Unquestionably, these non-governmental Plaintiffs have some interest in seeking a reopened Eagle Creek Road. Still, those interests—however they may be defined—are shared by the public at large (at least insofar as the public consists of “ any resident or property holder” in Shoshone County, as expressed within Idaho Code section 40–203(A)). “Courts which have addressed whether a plaintiff, as a member of the public, can assert a title under the Quiet Title Act for access to routes established pursuant to R.S. 2477 have ruled that there is no subject matter jurisdiction.” Friends of Panamint Valley v. Kempthorne, 499 F.Supp.2d 1165 (E.D.Cal.2007). In other words, the right to use a public road is not itself a right or interest in property as recognized by the Quiet Title Act. See Public Lands for the People, Inc. v. U.S. Dept. of Agriculture, 733 F.Supp.2d 1172, 1193 (E.D.Cal.2010). “Th[at] interest ... must be some interest in the title to the property.” Kinscherff v. United States, 586 F.2d 159, 160 (10th Cir.1978).
In this respect, within their Complaint, Plaintiffs pray that this Court “quiet title, declare, adjudge, or decree that the Plaintiffs, as well as the public, have the right to use [Eagle Creek Road] ....” See Pls.' Compl., ¶ 120(4) (Docket No. 1) (emphasis added).
Here, the two non-governmental Plaintiffs have an interest in the use of Eagle Creek Road that is shared by the public as a whole. See id. (“Members of the public as such do not have “title” in public roads. To hold otherwise would signify some degree of ownership as an easement. It is apparent that a member of the public cannot assert such an ownership in a public road.”). The interest in the title to Eagle Creek Road, however, vests in the public generally or potentially, in this case, Plaintiff Shoshone County. See Long v. Area Manager, Bureau of Reclamation, 236 F.3d 910, 915 (8th Cir.2001) (“... the right of an individual to use a public road is not a right or interest in property for purposes of the Quiet Title Act. The proper plaintiff to challenge the condemnation of a public road is the governmental entity that owns the easement.”).

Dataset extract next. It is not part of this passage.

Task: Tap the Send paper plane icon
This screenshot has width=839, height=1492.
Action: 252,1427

While it is possible to argue that abutting landowners have more rights to access certain public roads than the public generally, any such rights do not amount to a title interest necessary to maintain an action under the Quiet Title Act. See Staley v. United States, 168 F.Supp.2d 1209, 1213 (D.Colo.2001) (“The Court refuses Plaintiffs' invitation to blur the lines between a title interest and a right of access to a public road.”); see also Baker's Peak Landowner's Ass'n, Inc. v. United States, 2001 WL 34360431, *4 (D.Colo.2001) (rejecting plaintiff's argument that Quiet Title Act requires only some right, title, or interest, not a title interest).

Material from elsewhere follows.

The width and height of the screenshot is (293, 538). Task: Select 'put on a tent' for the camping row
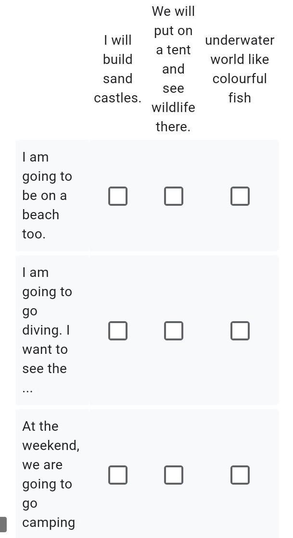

Therefore, even though both non-governmental Plaintiffs claim an interest (albeit not a real property interest) in the use of Eagle Creek Road, the United States has not waived its sovereign immunity in a way that permits these Plaintiffs to seek to vindicate such interests. Without the necessary property interest in Eagle Creek Road, Plaintiffs George E. Stephenson and the New Jersey Mining Company have no standing to bring a quiet title suit against the United States. Defendants' Motion for Summary Judgment is granted in this respect.
Considering Plaintiff Shoshone County's understood standing to pursue Plaintiffs' claims (and, even, Defendants' own standing along with their arguments on summary judgment), Defendants' summary judgment efforts in these respects may well be hollow, unless Shoshone County should choose to abandon the lawsuit. See, e.g., Southern Utah Wilderness Alliance, 425 F.3d at 744 (10th Cir.2005) (declining to address defendant's argument that plaintiff SUWA; thus, “[a] decision on SUWA's standing, therefore, would in no way avoid resolution of the relevant issues.”).
B. The Quiet Title Act and the Statute of Limitations
The Quiet Title Act's waiver of sovereign immunity is subject to a 12–year statute of limitations. Pursuant to 28 U.S.C. § 2409a(g):
Any civil action under this section ... shall be barred unless it is commenced within twelve years of the date upon which it accrued. Such action shall be deemed to have accrued on the date the plaintiff or his predecessor in interest knew or should have known of the claim of the United States.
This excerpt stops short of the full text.